[BRANO DA LEGGERE]
>>>

Anche alle europee nella politica slovena il tema del janšismo e dell'antijanšismo è stato ancora una volta al centro del dibattito. Ora la partita è finita, ha vinto il centrodestra, ma soltanto di misura. Di contenuti si parlerà un'altra volta
La partita è finita a 5-4. Il centrodestra ha vinto, ma il centrosinistra ha perso solo di misura. Questo l’esito delle europee in Slovenia, dove gli equilibri restano quelli di cinque anni fa. Il vincitore assoluto è stato Janez Janša con i suoi Democratici, che vanno a rafforzare l’ala destra dei popolari europei, quelli non convinti di voler vedere ancora per cinque anni Ursula von der Leyen alla guida della Commissione europea.
La scorsa tornata, in alleanza con il partito Popolare, i Democratici si erano portati a casa tre seggi, questa volta da soli ne conquistano quattro. Riconfermati l’elegante Romana Tomc ed il compassato Milan Zver, ma a Bruxelles arrivano anche due volti nuovi, che troveranno sicuramente il modo di farsi notare all’Europarlamento.
La ventottenne Zala Tomažič è l’astro nascente della destra slovena. Ha raccolto una caterva di preferenze battendo il paese palmo a palmo, usando sapientemente i social e sfoderando la solita retorica anti LGBT con cui spiegava che esistono soltanto due generi. In sintesi, cromosomi XX femmina, cromosomi XY maschio.
A farle compagnia in aula ci sarà un uomo di ferro del partito: Branko Grims, che si è fatto conoscere negli anni per la sua retorica infuocata, con cui ha spiegato tra le altre cose che non c'è il riscaldamento globale, che bisogna combattere il marxismo culturale, il multiculturalismo e naturalmente l'ideologia LGBT.
A rinforzare il pacchetto di eurodeputati popolari ci penserà Matej Tonin. Il leader dei democristiani di Nuova Slovenia questa volta ha giocato una partita rischiosa ed ha vinto. Ha sconfitto a suon di preferenze, Ljudmila Novak. Lei era stata la sua chioccia, quella che lo aveva lanciato in politica. Tra i due adesso c’è un diverso approccio in materia di una possibile cooperazione con i Democratici e soprattutto con Janez Janša. Proprio le critiche nei confronti di Janša avevano fatto diventare la Novak una delle icone del centrosinistra. La regola, del resto, è sempre la stessa: “Il nemico del mio nemico è mio amico”.
Per il centrosinistra le cose non sono andate malissimo. Il premier Robert Golob, da navigato manager, sa che più che i risultati a lungo termine contano quelli nel breve periodo. Con il suo partito alle corde, incapace di fare le riforme promesse ed anche di trovare una serie di nomi di spicco da mettere in lista, ha scelto di giocare qualche jolly.
L’ultimo è stato quello del riconoscimento della Palestina, avvenuto pochi giorni prima del voto. Per farlo i suoi uomini non hanno esitato ad interpretare in maniera “creativa” il regolamento di procedura della Camera. Lo scopo era di fermare le manovre dei Democratici disposti ad usare qualsiasi cavillo per far slittare il voto in parlamento.

<<<

[DA SVOLGERE] Prosegui il testo sulle elezioni europee in Slovenia, riprendendo subito dopo l'ultima frase riportata.

[DATI FORNITI]

>>>

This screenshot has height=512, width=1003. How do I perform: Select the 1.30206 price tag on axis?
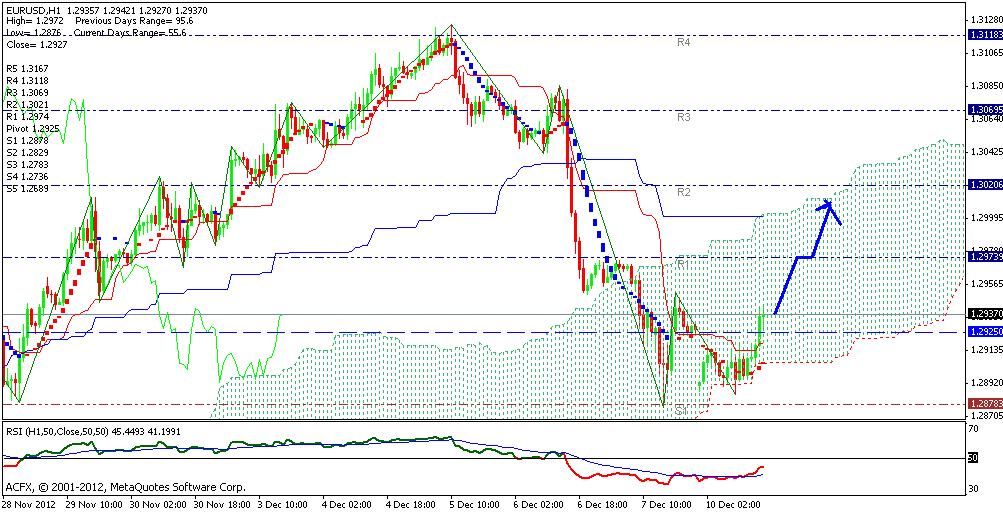pyautogui.click(x=985, y=185)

<<<

[RISPOSTA QUI SOTTO]
Alla fine, con una retorica di jugoslava memoria, è stato spiegato che l’opposizione non deve abusare dei suoi diritti. Nessuno si è soffermato a riflettere su come proprio il pedante e scrupoloso rispetto delle procedure sia l’unica garanzia della minoranza di fronte alla dittatura della maggioranza, nonché il cardine di qualsiasi stato di diritto. Altrettanto strana e creativa è stata anche la decisione di indire ben quattro referendum nello stesso giorno delle europee.
Non è una consuetudine in Slovenia far coincidere gli appuntamenti elettorali. Non lo si era fatto nemmeno quando presidenziali e amministrative nell’ottobre del 2022 si erano susseguite praticamente con cadenza settimanale. I detrattori del governo hanno subito fatto notare che l’unico scopo è stato quello di trascinare alle urne anche gli elettori delusi dal centrosinistra. Uno specchietto per le allodole, con cui attirare i liberali, visto che ci si doveva esprimere in materia di suicidio assistito, legalizzazione della cannabis e per l’introduzione del voto di preferenza per la scelta dei deputati alle politiche.
Alla fine, tutti i quesiti hanno ottenuto luce verde. Il primo a gioire è stato naturalmente Golob, che così ha potuto riaffermare che in Slovenia esiste ancora una maggioranza di centrosinistra. Ora spetterà al suo governo proporre le adeguate soluzioni legislative per mettere in atto la volontà popolare. Non è detto che ciò accadrà: i referendum, infatti, non vincolano il legislatore che può anche infischiarsene dell’esito della consultazione, così tutto potrebbe finire in una bolla di sapone.
Golob comunque, grazie ai referendum, ha perso meno del previsto. Rispetto alle politiche di due anni fa il suo partito è crollato del 12%. Movimento Libertà con il 22% dei voti si porta a casa due eurodeputati: Irena Joveva, che nel mandato precedente era stata eletta nella Lista di Marjan Šarec, e lo stesso Marjan Šarec, ex premier nonché ministro della Difesa in carica. Oramai entrambi sono accasati da tempo alla corte di Golob.
Decisamente peggio sono andate le cose per i Socialdemocratici: alle ultime europee avevano conquistato due seggi, ora hanno rischiato di rimanere fuori dall’europarlamento. Alla fine, Matjaž Nemec ce l’ha fatta a mantenere il suo posto, nonostante le vicissitudini che hanno visto coinvolto il suo partito. I socialdemocratici si sono trovati invischiati in una vicenda che puzza di corruzione nell’acquisto di un immobile per il tribunale di Lubiana. Alla fine, una loro ministra è stata costretta ad andarsene, mentre lo scandalo ha travolto anche Tanja Fajon, che ha dovuto abbandonare la guida del partito.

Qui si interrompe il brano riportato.